GIVEN TASK:
Rewrite the part of the listing that opens with the line containing "The image size is (444, 242)." and closes with the line containing "pyautogui.click(x=62, y=180)", replacing "icon" with "button" and leaving everything else unchanged. Leave the pictures out.

RECORDS SHOWN:
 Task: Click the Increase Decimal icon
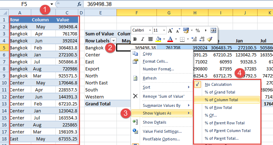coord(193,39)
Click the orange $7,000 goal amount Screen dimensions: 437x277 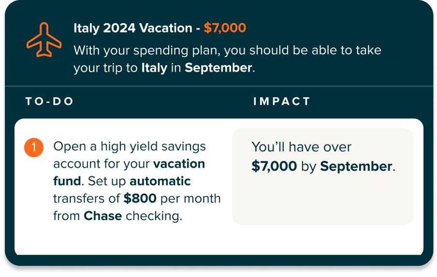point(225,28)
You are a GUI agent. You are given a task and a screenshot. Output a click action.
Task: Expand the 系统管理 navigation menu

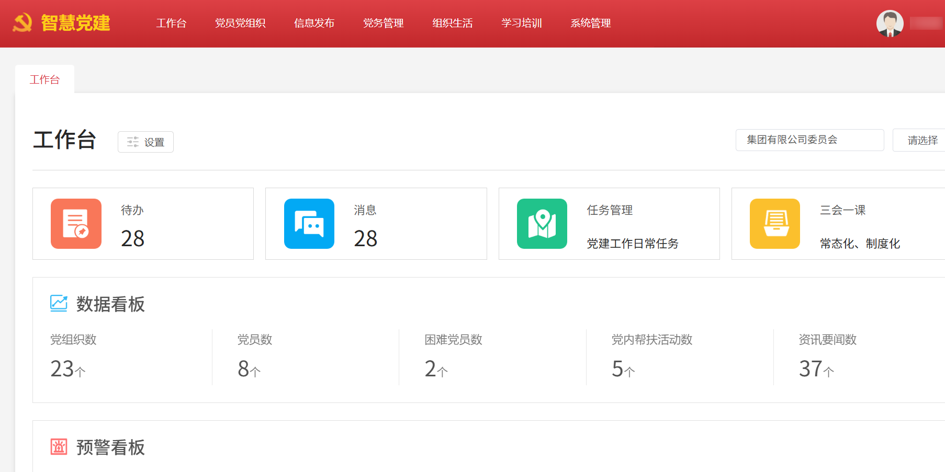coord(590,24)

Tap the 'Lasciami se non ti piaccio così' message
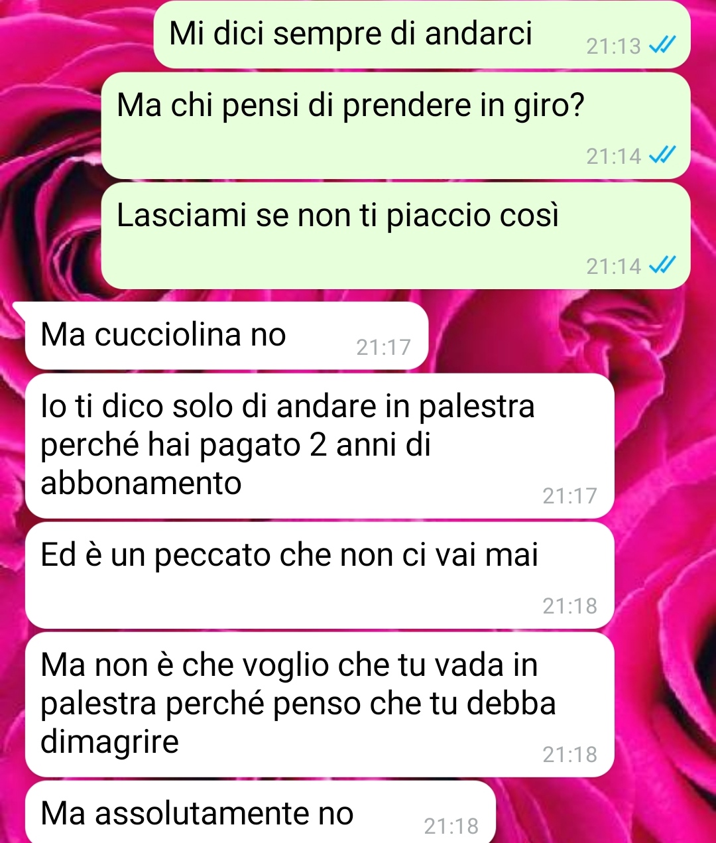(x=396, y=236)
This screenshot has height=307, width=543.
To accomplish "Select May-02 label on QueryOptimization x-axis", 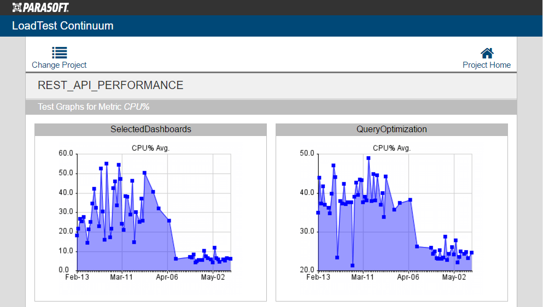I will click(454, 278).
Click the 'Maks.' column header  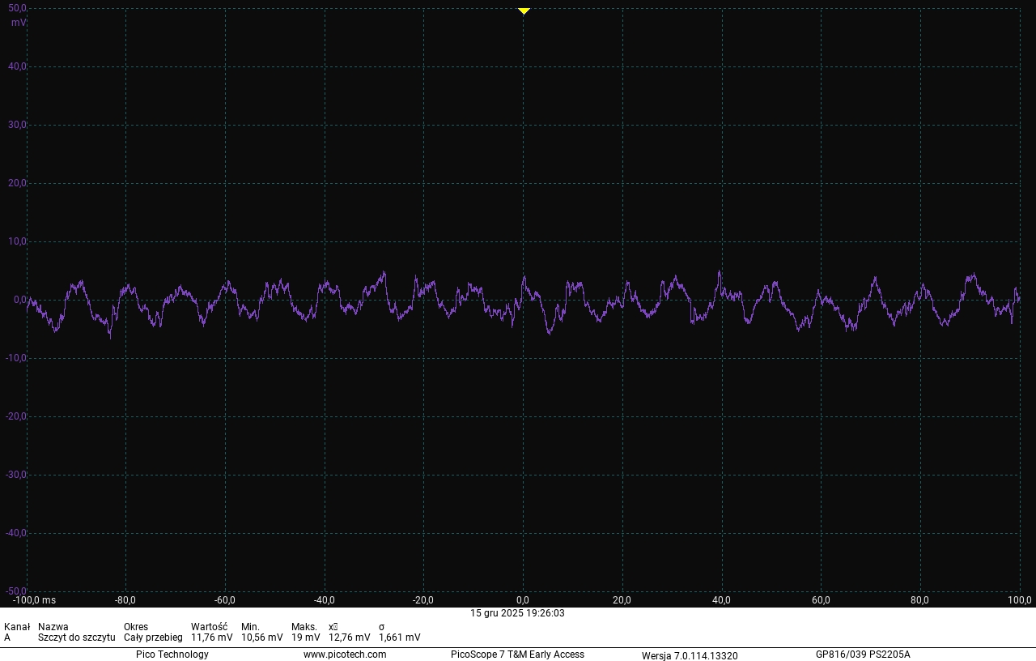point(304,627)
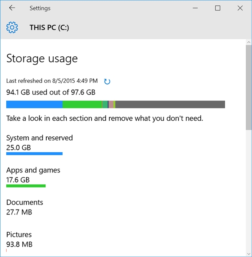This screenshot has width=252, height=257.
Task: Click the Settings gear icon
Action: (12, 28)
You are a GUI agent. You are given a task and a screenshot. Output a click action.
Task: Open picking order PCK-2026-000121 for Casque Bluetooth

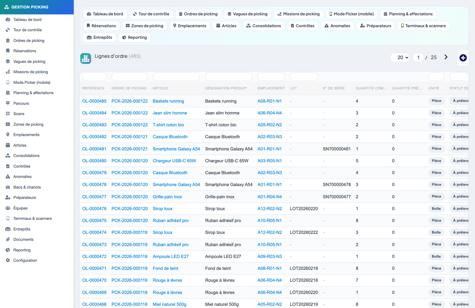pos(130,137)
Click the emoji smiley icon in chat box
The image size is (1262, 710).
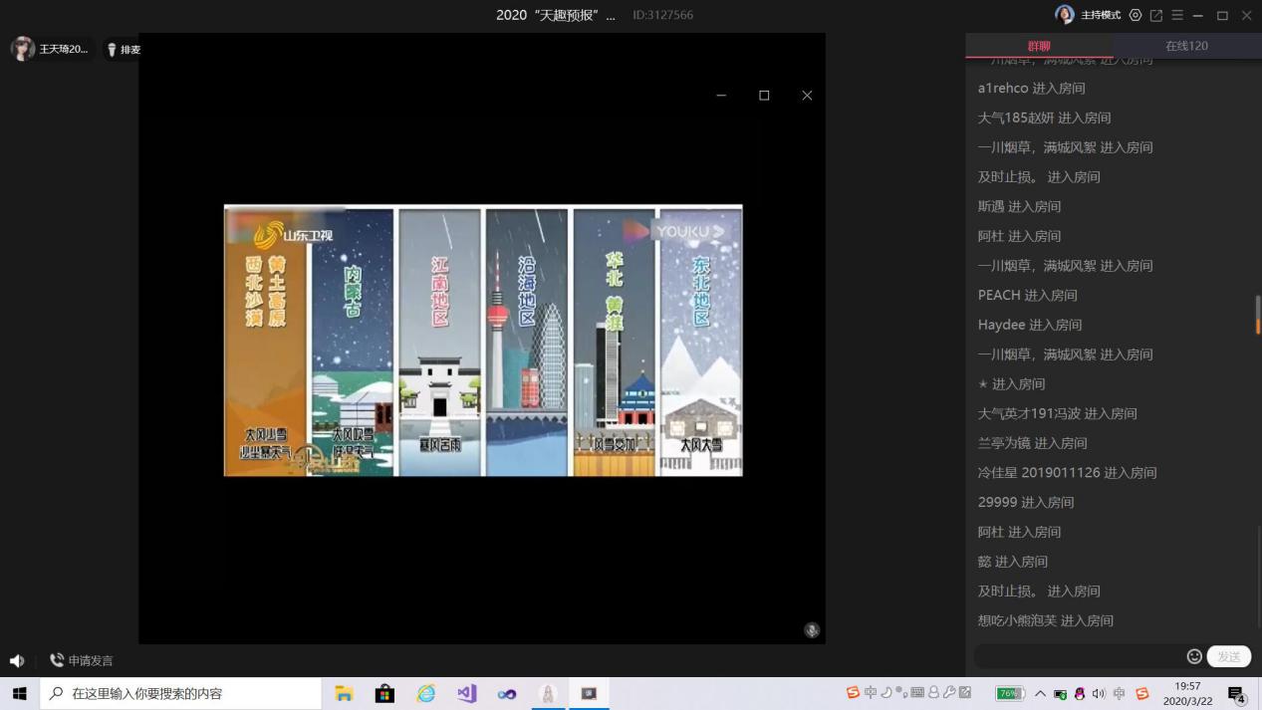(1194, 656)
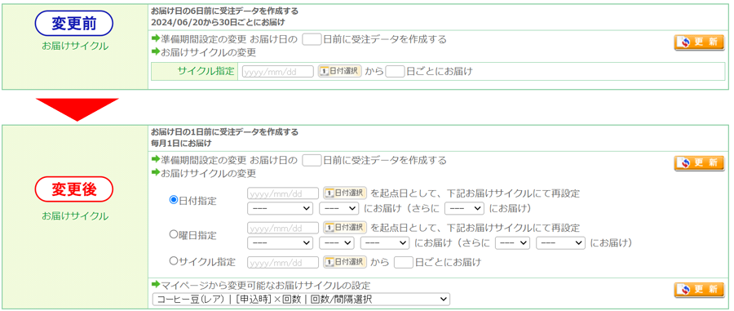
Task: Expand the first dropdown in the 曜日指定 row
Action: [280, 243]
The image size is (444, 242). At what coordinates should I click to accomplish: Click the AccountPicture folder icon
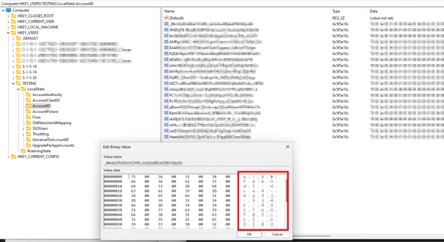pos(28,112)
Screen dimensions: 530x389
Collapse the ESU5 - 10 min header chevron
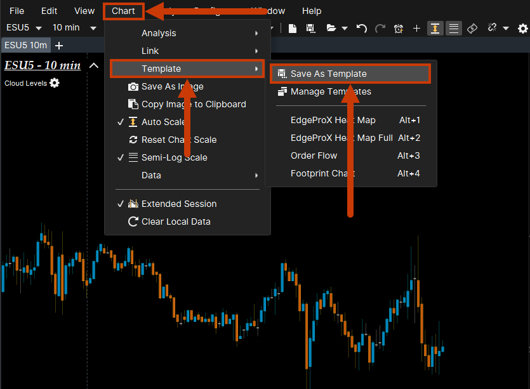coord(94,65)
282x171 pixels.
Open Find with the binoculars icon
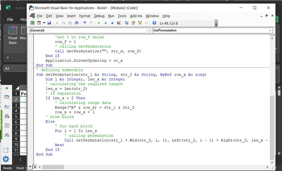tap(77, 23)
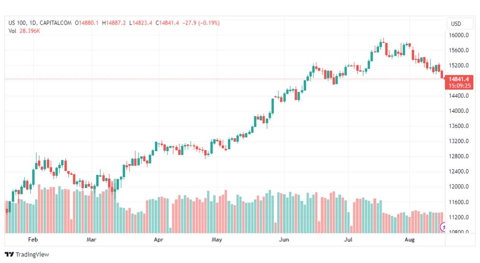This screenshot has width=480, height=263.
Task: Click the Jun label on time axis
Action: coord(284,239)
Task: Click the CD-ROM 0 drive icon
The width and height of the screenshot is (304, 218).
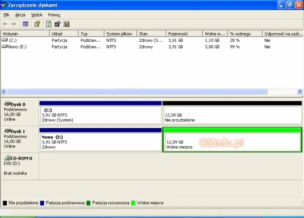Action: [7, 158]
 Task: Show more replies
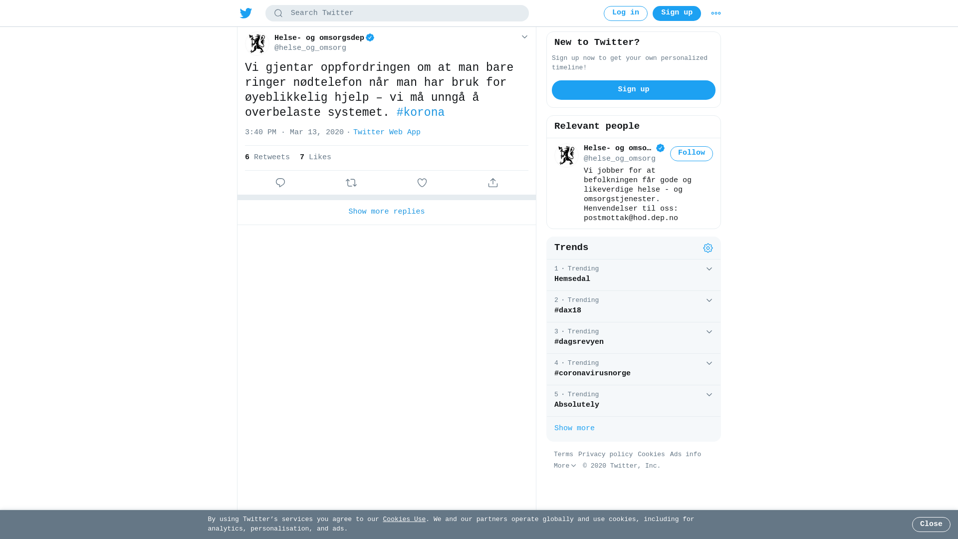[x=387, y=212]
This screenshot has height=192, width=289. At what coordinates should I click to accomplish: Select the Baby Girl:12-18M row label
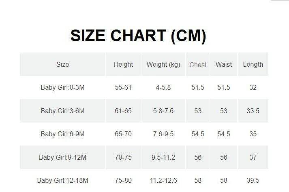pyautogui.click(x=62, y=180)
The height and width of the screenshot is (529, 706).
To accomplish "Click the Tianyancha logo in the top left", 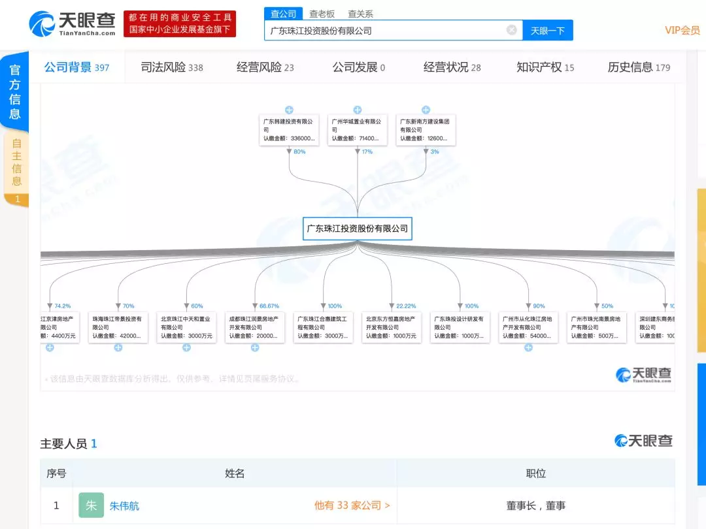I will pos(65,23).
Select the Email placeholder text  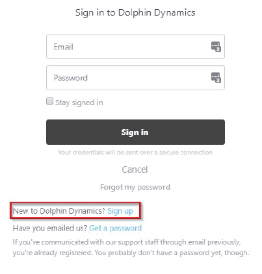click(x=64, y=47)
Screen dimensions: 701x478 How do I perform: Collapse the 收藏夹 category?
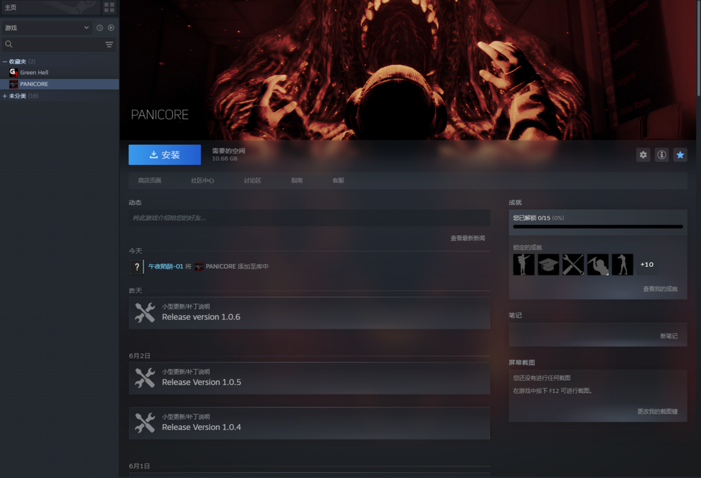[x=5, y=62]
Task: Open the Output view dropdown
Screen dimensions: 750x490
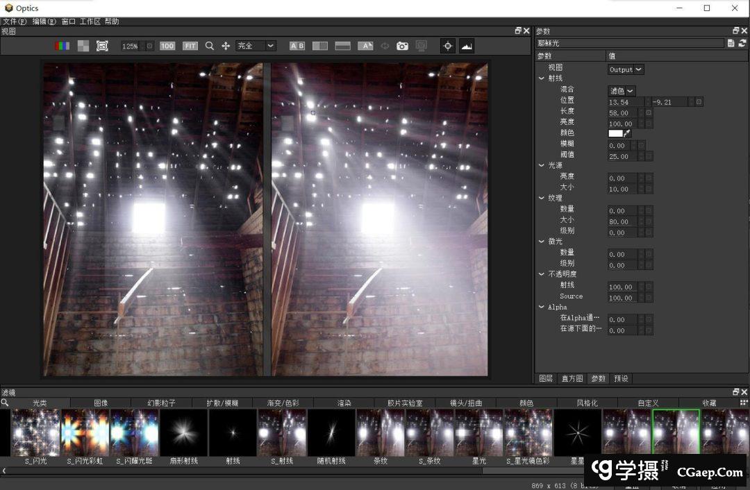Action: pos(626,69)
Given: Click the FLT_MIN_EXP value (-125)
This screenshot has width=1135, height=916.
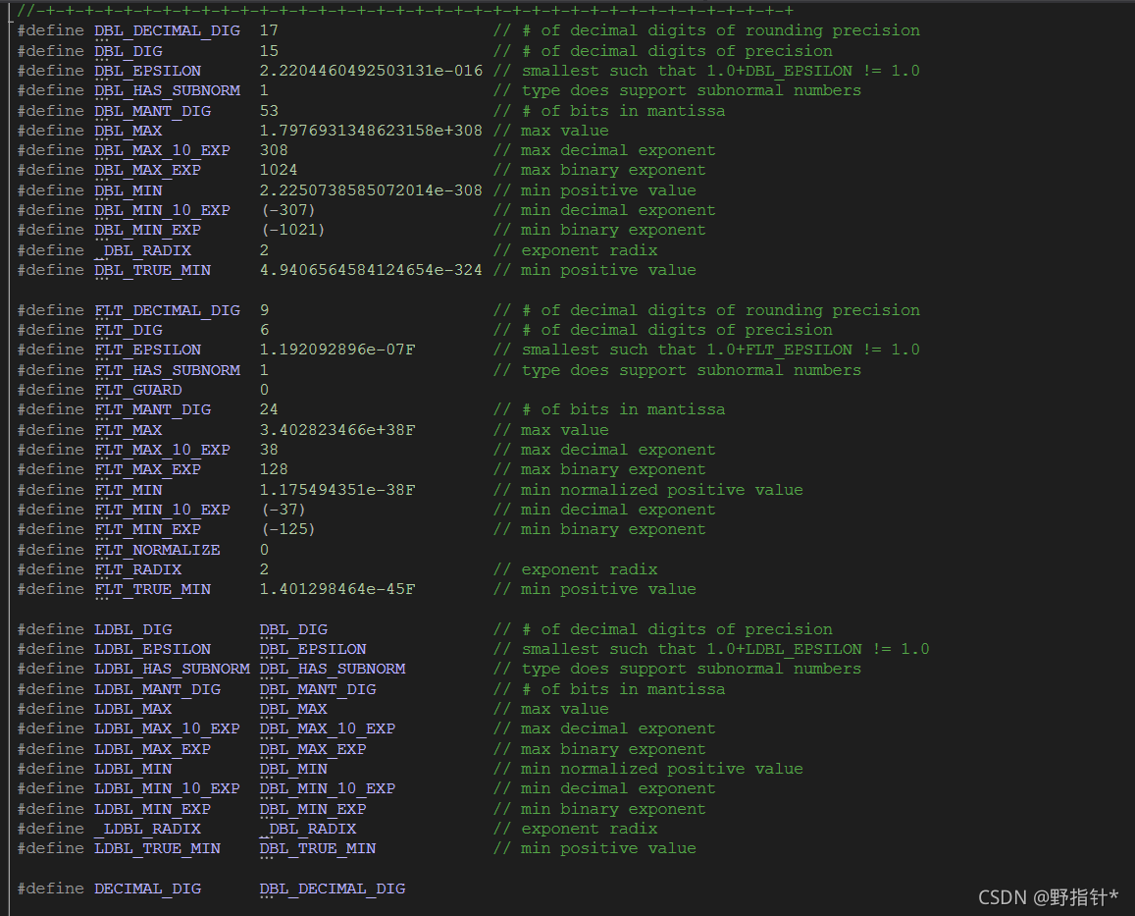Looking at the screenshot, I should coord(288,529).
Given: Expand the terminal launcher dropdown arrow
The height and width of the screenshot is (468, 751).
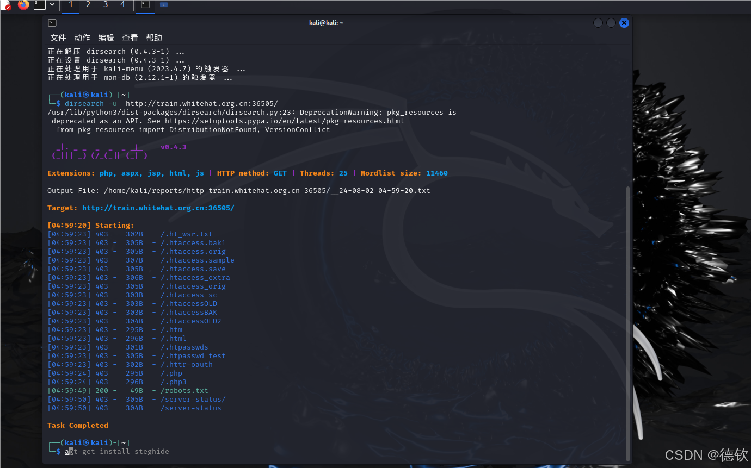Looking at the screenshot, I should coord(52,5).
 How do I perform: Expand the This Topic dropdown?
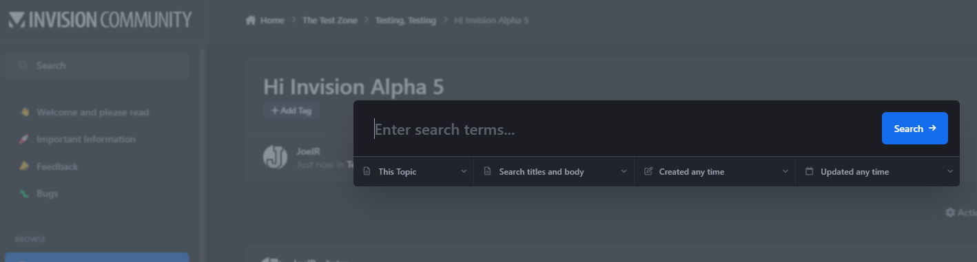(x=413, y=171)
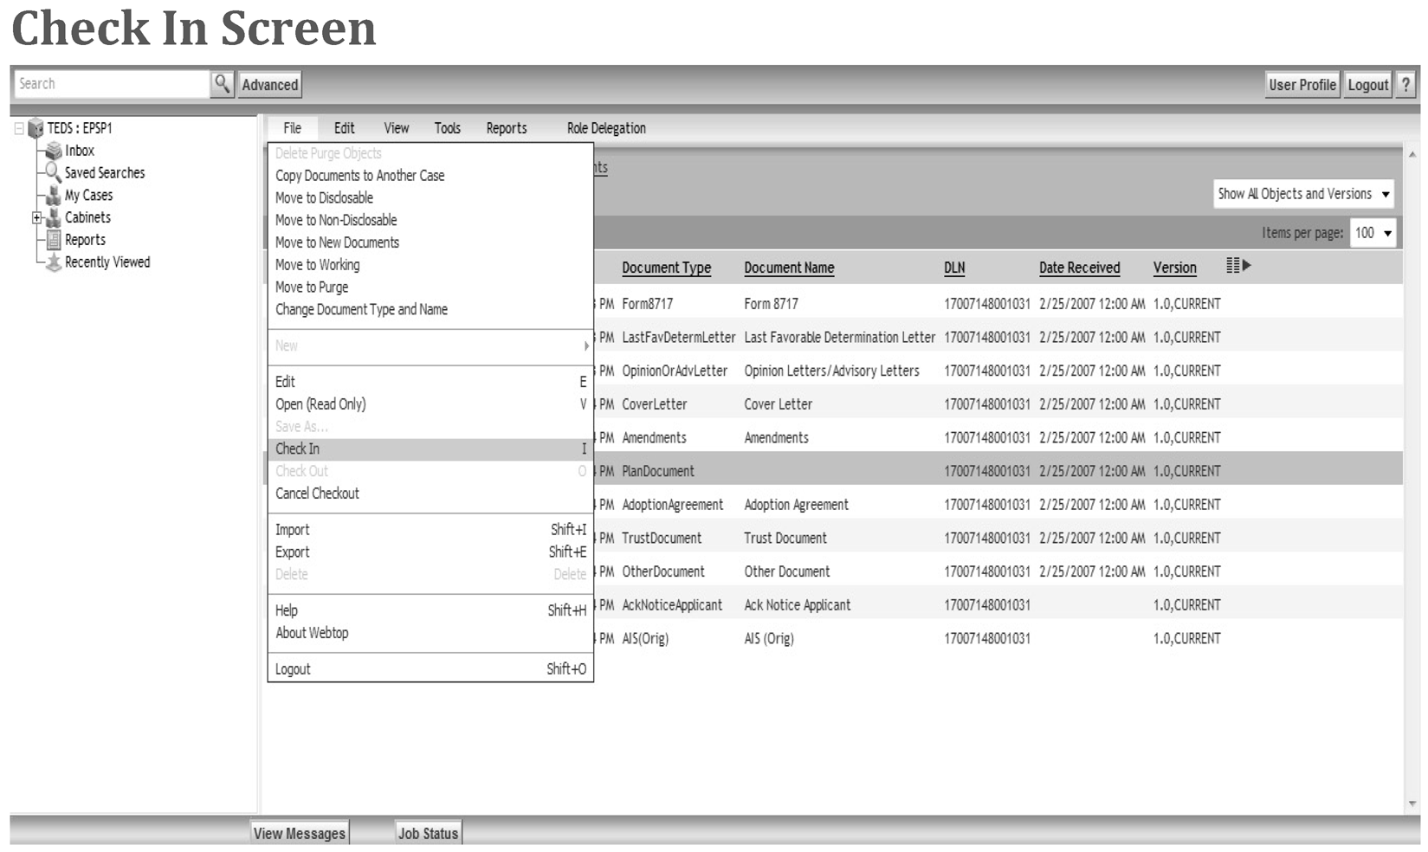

COMPLETE OUTPUT:
The image size is (444, 242). At what coordinates should I click to accomplish: Click the AccountPicture folder button
pos(28,112)
Screen dimensions: 530x389
Collapse the ESU5 - 10 min header chevron
coord(94,65)
282x171 pixels.
Open Find with the binoculars button
tap(77, 23)
This screenshot has width=480, height=263.
Task: Click the Jun label on time axis
Action: coord(284,239)
Task: Click the CD-ROM 0 drive button
The width and height of the screenshot is (304, 218).
Action: [7, 158]
 Task: Show more replies
[x=387, y=212]
This screenshot has height=192, width=289. At what coordinates should I click to accomplish: Select the Baby Girl:12-18M row label
pyautogui.click(x=62, y=180)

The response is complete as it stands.